A Comissão de Constituição e Justiça (CCJ) da Câmara dos Deputados aprovou, nesta terça-feira (1), um projeto de lei que institui a castração química voluntária como condição para que estupradores possam obter a liberdade condicional. O texto também prevê o aumento das penas para diversos crimes sexuais e amplia a lista de crimes considerados hediondos no Brasil.
De autoria do ex-deputado Paes de Lira, a proposta foi relatada pelo deputado Capitão Alberto Neto (PL-AM), que defendeu a iniciativa como uma forma de proteger a sociedade e agravar as punições para estupradores. “Este projeto tem a intenção de tornar as penas mais severas para estupradores. A medida é voluntária, mas será um requisito para a progressão de regime e concessão de liberdade condicional”, declarou o parlamentar.
A castração química, por sua vez, envolve a administração de medicamentos hormonais que diminuem a libido e o desejo sexual.

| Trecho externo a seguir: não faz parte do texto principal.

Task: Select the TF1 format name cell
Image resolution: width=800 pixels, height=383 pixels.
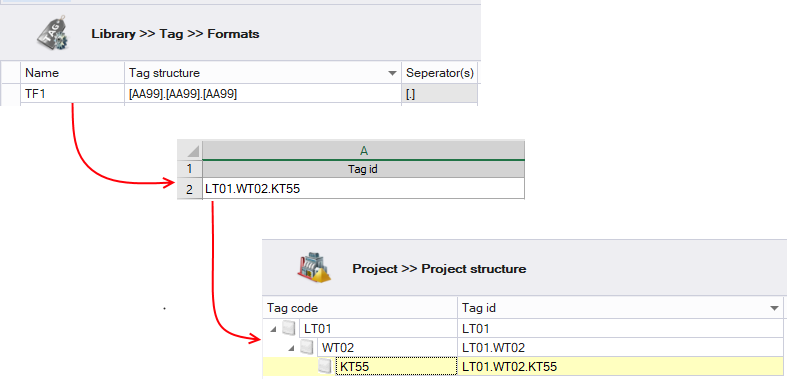Action: (x=72, y=94)
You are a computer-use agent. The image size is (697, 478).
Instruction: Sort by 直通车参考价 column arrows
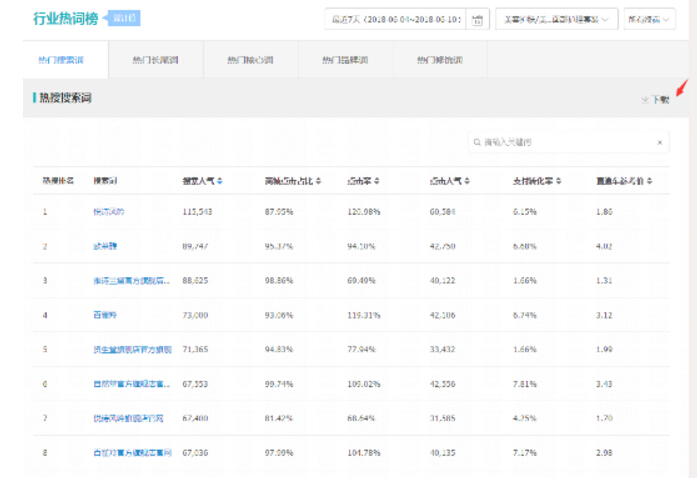click(x=651, y=181)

O projeto determina que essa medida só poderá ser aplicada com o consentimento do condenado e mediante um laudo médico que comprove a viabilidade do procedimento.
Aumento de penas
Além das alterações no regime penal, o projeto propõe o aumento das penas para diferentes crimes sexuais, com mudanças substanciais no Código Penal:
– Estupro: de 6 a 10 anos para 10 a 20 anos;
– Estupro com lesão grave ou se a vítima tiver entre 14 e 18 anos: de 8 a 12 anos para 12 a 22 anos;
– Estupro de vulnerável: de 8 a 15 anos para 12 a 20 anos;
– Com lesão grave no estupro de vulnerável: de 10 a 20 anos para 14 a 24 anos;
– Violação sexual mediante fraude: de 2 a 6 anos para 4 a 8 anos;
– Importunação sexual: previsão de aumento de 50% da pena se a vítima for uma criança ou adolescente.

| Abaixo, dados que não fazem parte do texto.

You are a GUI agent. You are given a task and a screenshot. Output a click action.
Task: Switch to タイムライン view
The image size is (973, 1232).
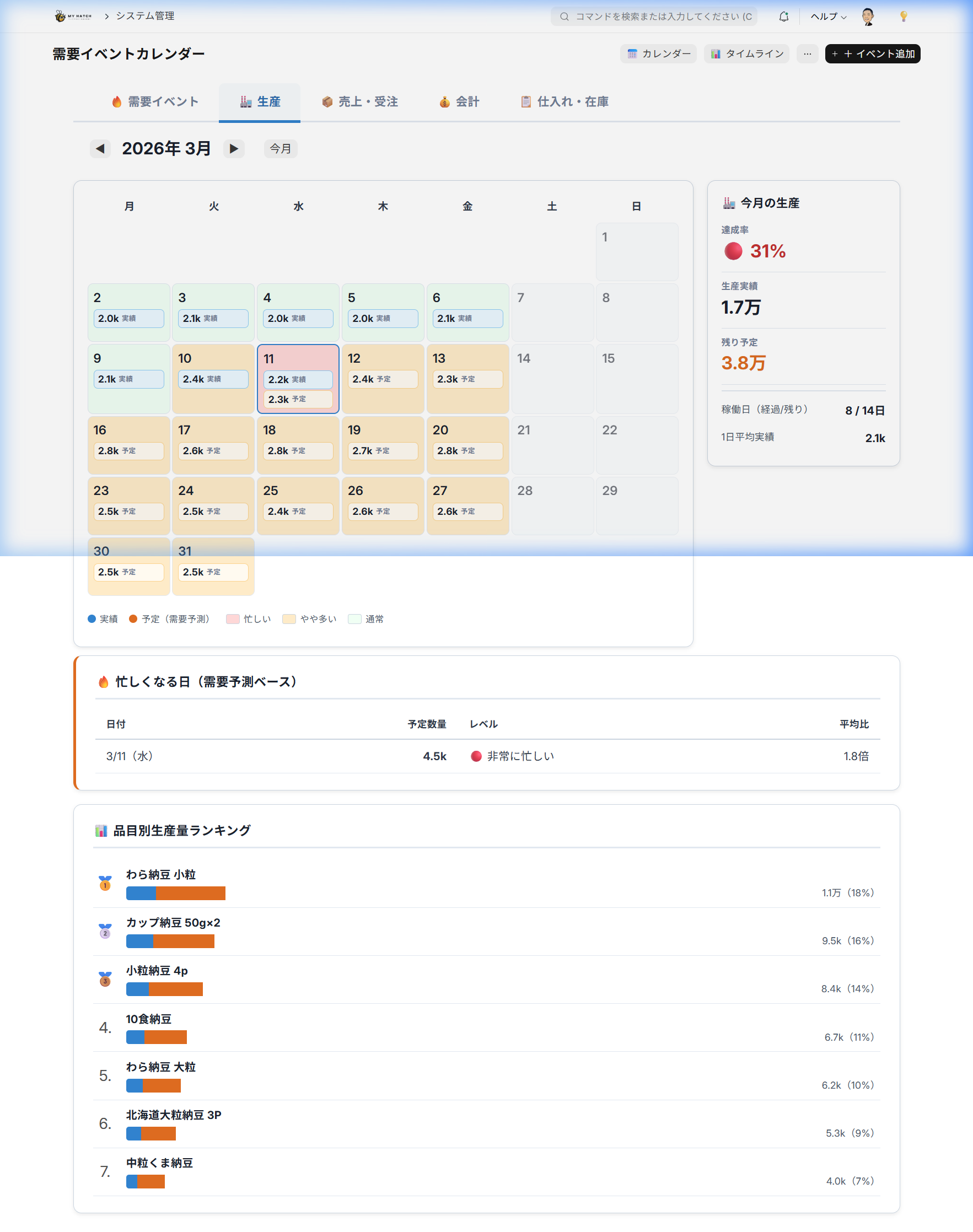pyautogui.click(x=746, y=53)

O projeto também determina um aumento de dois terços da pena para cada ato libidinoso cometido nos crimes de estupro, estupro de vulnerável e importunação sexual.
Crimes hediondos e denúncias automáticas
A proposta altera a Lei dos Crimes Hediondos para incluir as seguintes condutas:
– Corrupção de menores;
– Satisfação de lascívia na presença de uma criança ou adolescente.
Outra mudança significativa é a autorização para que o Ministério Público apresente denúncia em casos de crimes contra a liberdade sexual e contra vulneráveis sem a necessidade da representação da vítima. Essa medida busca acelerar os processos e assegurar a responsabilização dos agressores, especialmente em situações em que as vítimas se encontram em fragilidade ou intimidação.
Próximos passos
Com a aprovação na CCJ, o projeto de lei segue agora para votação no plenário da Câmara. Caso aprovado, será encaminhado ao Senado. A proposta tem gerado debates sobre sua constitucionalidade e os impactos práticos da castração química, mas conta com o apoio de parlamentares da base de segurança pública e da bancada feminina.
A medida é semelhante à legislação vigente em países como Estados Unidos, Coreia do Sul e Polônia, onde a castração química é aplicada em casos específicos envolvendo crimes sexuais.